Prudential Securities analyst Peter Drake believes there is a good chance that Rebif will enter the U.S. market by next summer, stealing precious market share from Avonex.

"We believe that a mid-2002 U.S. Rebif launch followed by a conservative uptake (at the expense of Biogen's Avonex) could carve out as much as 25 cents to 40 cents from our 2002 EPS estimate of $1.92 for Biogen," he writes in a research note, reiterating his sell rating. Prudential doesn't do underwriting.

The threat to Avonex and the lowered expectations for Amevive add to some slow growth ahead of Biogen, which could put additional downward pressure on the company's shares. At its Thursday closing price of $52.50, Biogen trades at 25 times 2002 earnings. That's a discount compared with other biotech firms, but still a lot higher than the company's long-term consensus growth rate of 15%, according to Thomson Financial/First Call.

Looking for Hope in the Pipeline

The case for Biogen investors looks even murkier when you consider that several analysts see the company's EPS growth rates over the next few years dropping into the single digits.

Lehman Brothers biotech analysts Rachel Leheny and Michael Wood recently downgraded Biogen and reduced their price target to $52 from $78. But even that reduction was generous because the analysts gave Biogen the benefit of a higher industry growth multiple -- one more suitable for faster-growing biotechs.
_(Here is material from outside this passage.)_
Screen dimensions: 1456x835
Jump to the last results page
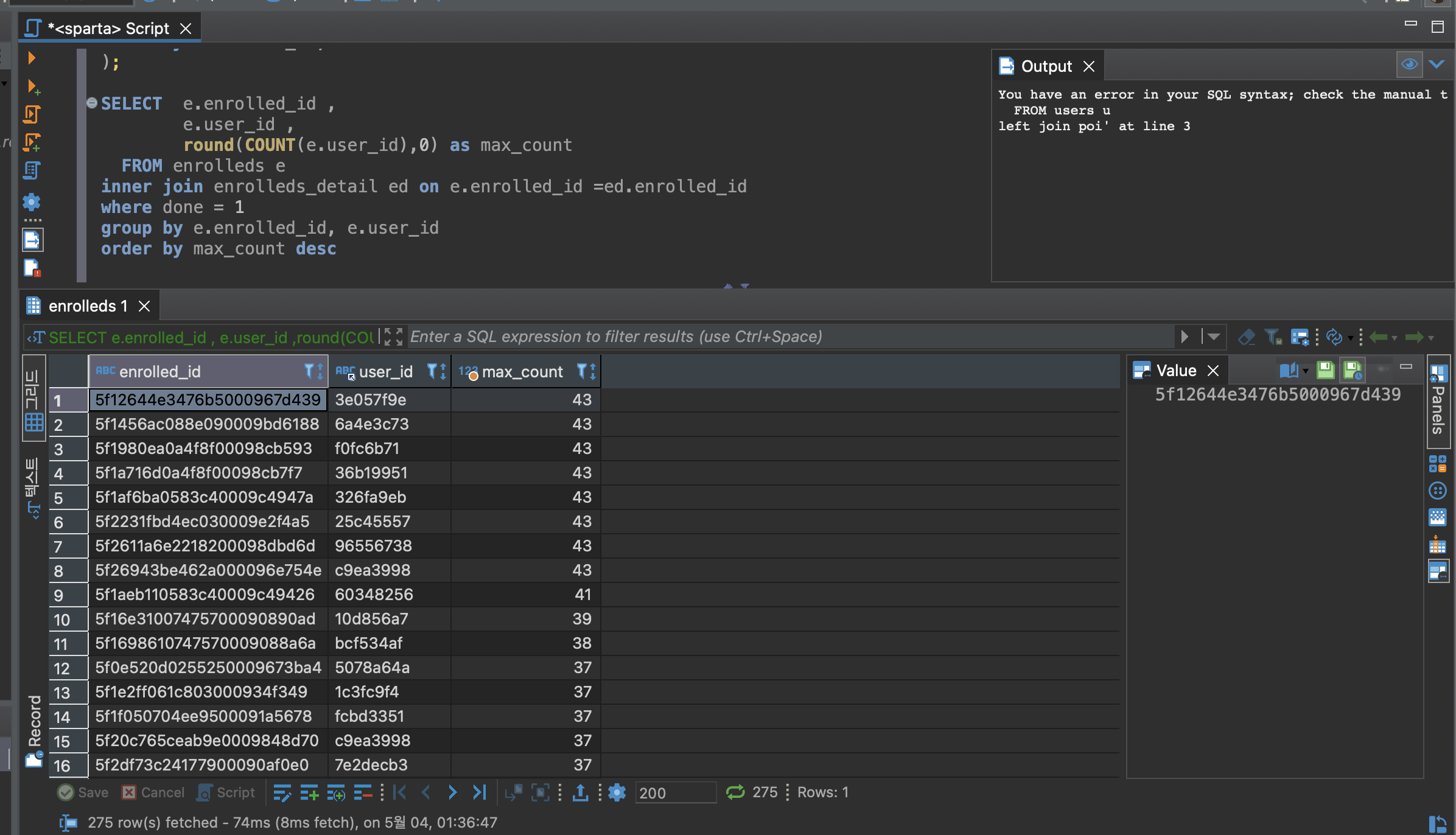[x=480, y=792]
Using a slightly lower growth multiple, their price target for Biogen would be less than $40. Leheny and Wood rate Biogen market perform, and their firm hasn't done underwriting for the company.

The case for Biogen may look bleak, but some observers believe the company will rebound. John McCamant, editor of the Medical Technology Stock Letter, says Amevive may have taken a hit, but the drug will still get approved and grab a significant share of the psoriasis market. And he's even more optimistic for Antegran, another drug a bit further back in Biogen's pipeline. Biogen is developing Antegran with Elan Pharmaceuticals (ELN:NYSE - news - commentary) to treat multiple sclerosis and Crohn's disease.
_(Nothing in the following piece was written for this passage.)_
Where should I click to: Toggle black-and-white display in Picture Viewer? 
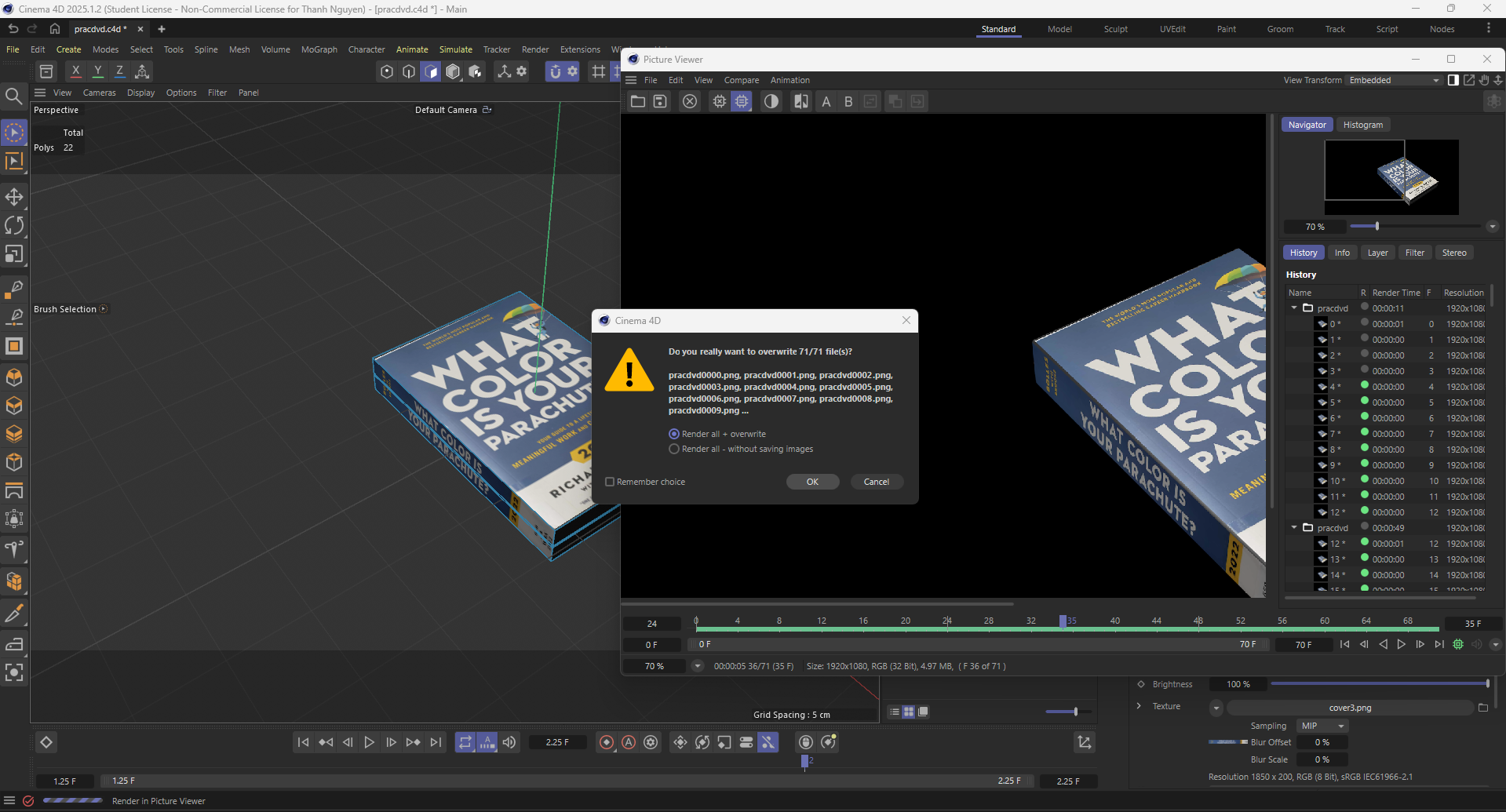pos(771,101)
"Having two drugs in mid- to late-stage development is really pretty good," says McCamant, adding that the company has $1 billion in cash available for deals to restock its medicine cabinet. McCamant has no position in Biogen.
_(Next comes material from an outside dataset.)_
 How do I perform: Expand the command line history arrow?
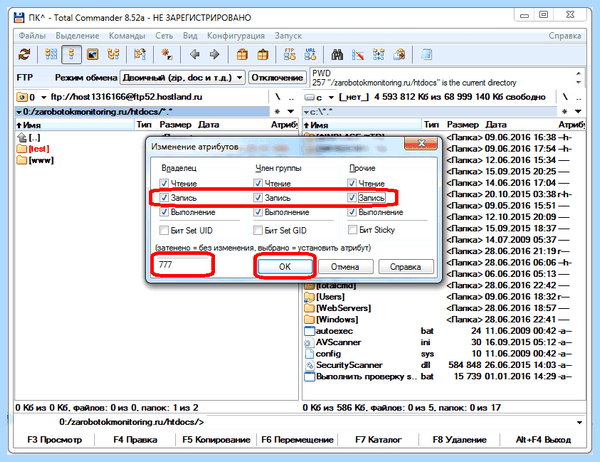(x=579, y=422)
"Biogen is taking its lumps right now, but if the company can get some drugs approved and make some good licensing deals, they will show the Street that they can execute once again," he says.

But right now, shares of Biogen are down 20% since June 21, and the stock lags both the S&P and the biotech sector for the year. Investors are skeptical and likely will remain so until some good news -- whether that's a great second-quarter performance, an acquisition, or promising news on the drug-development front -- lights a fire under the company's long-term growth outlook.